Bar chart of ratio of wages to revenue, 2019/20  (x) showing the wage burden of clubs seeking to join the new Super League

Another common feature of US franchises is strict spending limits. Super League clubs have committed to using only 55 per cent of their revenues on “sport spending”, such as player salaries, transfer and agent fees, according to people familiar with the terms. European clubs typically spend 70 to 80 per cent of their income on footballers’ wages alone.

Super League clubs have also signed up to a “tax equalisation” clause so that “income tax on salaries shall be normalised and calculated at a rate of 45 per cent”, according to people with direct knowledge of the contracts.
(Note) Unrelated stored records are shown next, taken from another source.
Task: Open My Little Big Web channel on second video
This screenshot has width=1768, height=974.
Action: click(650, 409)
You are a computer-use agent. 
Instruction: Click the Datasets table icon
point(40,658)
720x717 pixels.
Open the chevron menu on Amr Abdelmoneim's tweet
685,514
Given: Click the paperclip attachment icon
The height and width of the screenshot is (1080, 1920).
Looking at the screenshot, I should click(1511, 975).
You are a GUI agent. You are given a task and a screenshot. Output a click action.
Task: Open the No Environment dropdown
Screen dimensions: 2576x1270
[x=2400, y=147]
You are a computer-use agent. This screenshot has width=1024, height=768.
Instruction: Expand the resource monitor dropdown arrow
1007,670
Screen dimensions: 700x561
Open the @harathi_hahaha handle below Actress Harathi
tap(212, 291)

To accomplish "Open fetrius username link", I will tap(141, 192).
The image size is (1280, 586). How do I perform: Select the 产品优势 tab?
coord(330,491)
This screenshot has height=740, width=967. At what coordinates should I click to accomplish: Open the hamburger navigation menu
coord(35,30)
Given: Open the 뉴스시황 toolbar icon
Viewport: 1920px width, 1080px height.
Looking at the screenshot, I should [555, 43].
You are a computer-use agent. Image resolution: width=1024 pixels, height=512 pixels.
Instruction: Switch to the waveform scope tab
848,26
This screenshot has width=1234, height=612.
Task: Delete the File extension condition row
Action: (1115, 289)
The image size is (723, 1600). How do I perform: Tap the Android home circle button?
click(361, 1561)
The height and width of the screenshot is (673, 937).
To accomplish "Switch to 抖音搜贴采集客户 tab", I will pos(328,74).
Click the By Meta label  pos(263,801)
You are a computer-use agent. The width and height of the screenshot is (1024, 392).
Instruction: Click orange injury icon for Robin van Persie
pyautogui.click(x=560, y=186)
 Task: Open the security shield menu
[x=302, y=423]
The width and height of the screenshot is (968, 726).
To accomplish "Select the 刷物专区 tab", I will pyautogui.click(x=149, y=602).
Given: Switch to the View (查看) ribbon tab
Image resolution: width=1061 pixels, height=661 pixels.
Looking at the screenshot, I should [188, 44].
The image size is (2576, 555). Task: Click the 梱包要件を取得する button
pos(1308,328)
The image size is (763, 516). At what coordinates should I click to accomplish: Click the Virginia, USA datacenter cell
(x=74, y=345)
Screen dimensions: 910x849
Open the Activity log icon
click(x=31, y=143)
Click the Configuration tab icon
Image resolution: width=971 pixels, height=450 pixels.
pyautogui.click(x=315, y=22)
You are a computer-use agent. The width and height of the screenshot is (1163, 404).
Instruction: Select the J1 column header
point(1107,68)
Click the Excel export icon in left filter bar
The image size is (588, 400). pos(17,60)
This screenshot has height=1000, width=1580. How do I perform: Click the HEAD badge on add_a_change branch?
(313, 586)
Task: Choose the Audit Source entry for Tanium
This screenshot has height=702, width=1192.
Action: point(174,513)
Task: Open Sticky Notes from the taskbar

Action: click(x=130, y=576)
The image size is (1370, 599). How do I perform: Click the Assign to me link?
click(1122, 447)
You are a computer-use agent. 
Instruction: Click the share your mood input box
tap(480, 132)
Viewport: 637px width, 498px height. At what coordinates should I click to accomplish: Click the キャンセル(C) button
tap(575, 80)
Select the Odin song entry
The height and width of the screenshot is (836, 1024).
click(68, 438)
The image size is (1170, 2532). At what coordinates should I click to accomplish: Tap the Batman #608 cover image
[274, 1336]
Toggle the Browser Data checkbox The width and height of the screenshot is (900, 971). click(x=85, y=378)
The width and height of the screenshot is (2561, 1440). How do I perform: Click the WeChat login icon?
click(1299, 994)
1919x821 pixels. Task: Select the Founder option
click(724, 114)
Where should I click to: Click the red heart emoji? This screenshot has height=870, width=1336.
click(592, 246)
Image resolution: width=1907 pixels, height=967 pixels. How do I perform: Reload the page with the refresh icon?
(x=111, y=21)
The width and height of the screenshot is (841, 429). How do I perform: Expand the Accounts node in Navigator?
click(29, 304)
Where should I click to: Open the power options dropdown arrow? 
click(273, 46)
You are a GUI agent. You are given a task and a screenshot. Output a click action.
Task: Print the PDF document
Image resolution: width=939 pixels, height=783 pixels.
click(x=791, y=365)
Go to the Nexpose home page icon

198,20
This would ensure clubs in Spain, where footballers pay a higher top rate of tax than in Italy or England, are not at a competitive disadvantage when the spending limits are assessed.

The documents add that Super League clubs must have “positive trailing earnings before interest, taxes, depreciation and amortisation and net profit”. This is intended to break with the past dynamic, where many clubs, particularly those with rich owners, have racked up huge losses to acquire the best players in the pursuit of silverware.

The Super League declined to comment on the numbers, but said its model was based on higher “solidarity” payments to smaller teams and an effort to create a “sustainable model for the whole of the football pyramid”.